Load Balancing in gRPC

Table of Contents

Scope
Background
Architecture
Local Dev Setup
- Prerequisite
- Installation
Troubleshooting and Monitoring
- A word on the load balancing algorithms

====================================================================================

Scope

This repository addresses the challenges and complexities of implementing efficient gRPC load balancing within a Kubernetes cluster. The goal is to ensure optimal distribution of traffic across gRPC-based services to achieve high availability, scalability, and performance.

Background

Load-balancing within gRPC happens on a per-call basis, not a per-connection basis. In other words, even if all requests come from a single client, we still want them to be load-balanced across all servers.

Architecture

Overview

The communication flow from a gRPC client through Linkerd Proxy, which acts as a service mesh, to an Envoy proxy serving as a load balancer, and finally, to a gRPC server. This setup ensures efficient, reliable, and secure communication between our client and server.

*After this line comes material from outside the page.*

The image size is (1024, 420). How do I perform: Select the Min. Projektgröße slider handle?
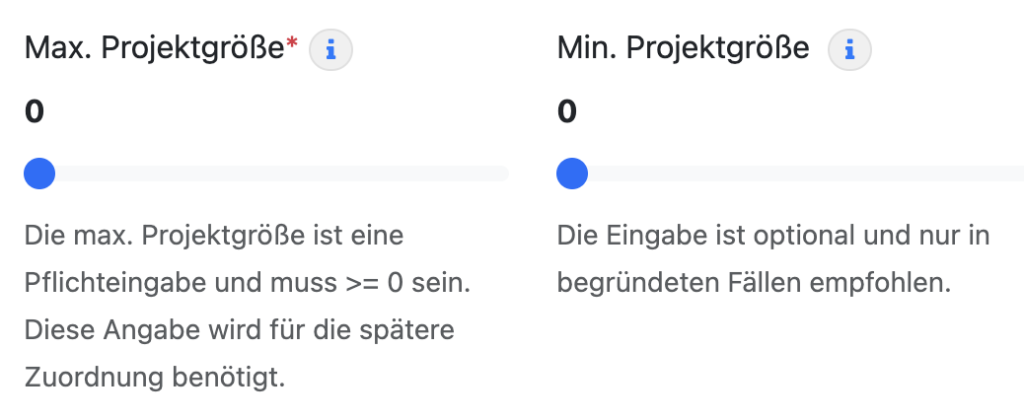tap(572, 175)
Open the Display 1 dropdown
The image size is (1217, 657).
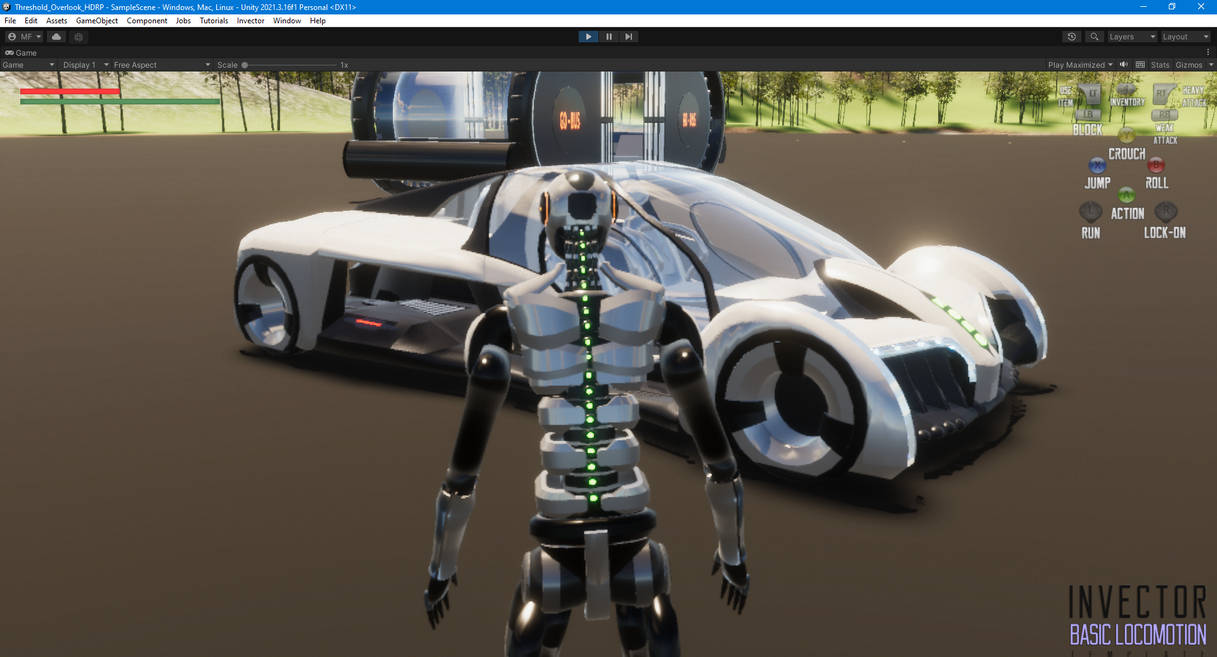pos(78,64)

gRPC Client: Our gRPC client initiates communication. This could be any application or service that wants to interact with our gRPC server.
Linkerd Proxy (Service Mesh): Linkerd is used as a service mesh to facilitate advanced networking capabilities such as load balancing, service discovery, and security. When the client sends a request, Linkerd acts as an intermediary.
Envoy as a Load Balancer: Within the Linkerd service mesh, Envoy proxies are deployed to handle routing and load balancing. Envoy ensures that incoming requests are distributed to available gRPC server instances effectively, optimizing resource usage and by using a headless service.
gRPC Server: The gRPC server is the final destination for the client's request. It processes the request, executes business logic, and sends a response back to the client through the same flow, ensuring a seamless and efficient communication process.

This flow enables us to manage our gRPC communication more efficiently, providing benefits such as load balancing, failover, and transparent service discovery, all while securing our communication within a service mesh. It's a powerful architecture that enhances the reliability and performance of our gRPC-based applications.

Why Envoy?

We needed a layer 7 (L7) load balancer because they operate at the application layer and can inspect traffic in order to make routing decisions. Most importantly, they can support the HTTP/2 protocol.

I chose Envoy (A smarter load balancer) as a load balancer proxy for below mentioned reasons.

A proxy server created by Lyft using C++ as a language to achieve high performance.
It has built-in support for a service discovery technique it calls STRICT_DNS, which builds on querying a DNS record, and expecting seeing an A record with an IP address for every node of the upstream cluster. This made it easy to use with a headless service in Kubernetes.
It supports various load balancing algorithms, among others “Least Request”.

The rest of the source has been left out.